CUFFT with double precision

Question

I am experiencing some problems with CUDAs FFT library.

I declared the inputs as cuDoubleComplex, but the compiler returns the error that this type is incompatible with parameters of type cufftComplex. After some search through the Internet, I found the file cufft.h, in which there is the line typedef cuComplex cufftComplex; . My problem is that in the library cuComplex.h it is clear that cuComplex has a single floating point precision ( typedef cuFloatComplex cuComplex; ), but I would like a double precision.

Is this possible?

In particular, I obtain the following:

error: argument of type "cufftDoubleComplex *" is incompatible with parameter of type "cufftComplex *"

at this line:

cufftExecC2C(plan, data1, data2, CUFFT_FORWARD);

Answer 1

The double precision complex data type is defined as cufftDoubleComplex in CUFFT.

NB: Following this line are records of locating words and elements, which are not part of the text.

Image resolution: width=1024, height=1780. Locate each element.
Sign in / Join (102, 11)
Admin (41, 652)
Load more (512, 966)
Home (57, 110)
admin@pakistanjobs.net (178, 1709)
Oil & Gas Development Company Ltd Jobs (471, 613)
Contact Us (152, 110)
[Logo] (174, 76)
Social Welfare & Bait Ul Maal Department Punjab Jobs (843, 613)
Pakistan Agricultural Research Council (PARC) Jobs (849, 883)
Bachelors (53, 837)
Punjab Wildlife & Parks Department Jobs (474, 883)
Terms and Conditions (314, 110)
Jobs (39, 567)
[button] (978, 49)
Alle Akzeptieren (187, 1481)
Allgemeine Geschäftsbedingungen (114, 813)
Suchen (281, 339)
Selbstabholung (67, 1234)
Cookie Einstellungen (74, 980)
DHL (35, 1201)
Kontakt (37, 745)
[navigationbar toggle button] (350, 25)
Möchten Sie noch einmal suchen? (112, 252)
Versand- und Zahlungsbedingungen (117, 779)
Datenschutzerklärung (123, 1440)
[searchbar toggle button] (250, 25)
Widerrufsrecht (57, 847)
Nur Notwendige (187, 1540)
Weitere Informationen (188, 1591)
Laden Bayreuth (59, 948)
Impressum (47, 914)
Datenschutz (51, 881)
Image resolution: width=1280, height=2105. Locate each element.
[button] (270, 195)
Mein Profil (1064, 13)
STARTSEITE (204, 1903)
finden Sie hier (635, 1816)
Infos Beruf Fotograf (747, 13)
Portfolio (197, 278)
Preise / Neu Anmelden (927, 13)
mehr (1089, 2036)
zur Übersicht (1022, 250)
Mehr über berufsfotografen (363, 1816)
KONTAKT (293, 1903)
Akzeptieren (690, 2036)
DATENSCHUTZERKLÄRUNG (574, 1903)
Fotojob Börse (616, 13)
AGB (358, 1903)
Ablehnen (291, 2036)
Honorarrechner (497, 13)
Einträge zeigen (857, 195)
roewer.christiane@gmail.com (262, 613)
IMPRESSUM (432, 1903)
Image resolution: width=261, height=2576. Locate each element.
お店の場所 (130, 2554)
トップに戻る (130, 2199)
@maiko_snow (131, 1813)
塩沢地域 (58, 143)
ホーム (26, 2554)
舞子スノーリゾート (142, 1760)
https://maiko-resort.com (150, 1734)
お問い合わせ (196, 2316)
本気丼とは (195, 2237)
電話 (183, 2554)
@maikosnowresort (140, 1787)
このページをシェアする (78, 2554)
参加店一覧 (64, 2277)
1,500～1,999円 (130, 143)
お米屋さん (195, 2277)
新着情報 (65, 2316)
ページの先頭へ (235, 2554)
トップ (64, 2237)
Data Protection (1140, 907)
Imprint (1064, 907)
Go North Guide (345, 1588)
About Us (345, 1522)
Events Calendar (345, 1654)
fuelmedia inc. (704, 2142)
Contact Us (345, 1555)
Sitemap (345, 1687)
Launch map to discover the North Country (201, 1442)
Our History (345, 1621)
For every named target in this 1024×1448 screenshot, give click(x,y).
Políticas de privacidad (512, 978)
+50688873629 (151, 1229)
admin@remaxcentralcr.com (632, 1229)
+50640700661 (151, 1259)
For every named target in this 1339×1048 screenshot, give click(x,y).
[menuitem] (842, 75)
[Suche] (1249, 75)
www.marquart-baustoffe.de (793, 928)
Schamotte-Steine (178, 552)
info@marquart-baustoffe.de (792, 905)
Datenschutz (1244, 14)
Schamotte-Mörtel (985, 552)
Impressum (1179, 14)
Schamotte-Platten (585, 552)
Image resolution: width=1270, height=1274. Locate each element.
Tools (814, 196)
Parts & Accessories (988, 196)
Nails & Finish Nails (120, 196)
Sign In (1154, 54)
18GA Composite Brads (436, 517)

Double precision versions of fft in CUFFT are:

cufftExecD2Z() //Real To Complex

cufftExecZ2D() //Complex To Real

cufftExecZ2Z() //Complex To Complex

cufftExecC2C is the single precision version of fft, and expects the input and output pointers to be of type cufftComplex ,whereas you are passing it a pointer of type cufftDoubleComplex .

For cufftDoubleComplex data type, you have to use the function cufftExecZ2Z instead, which is for double precision data.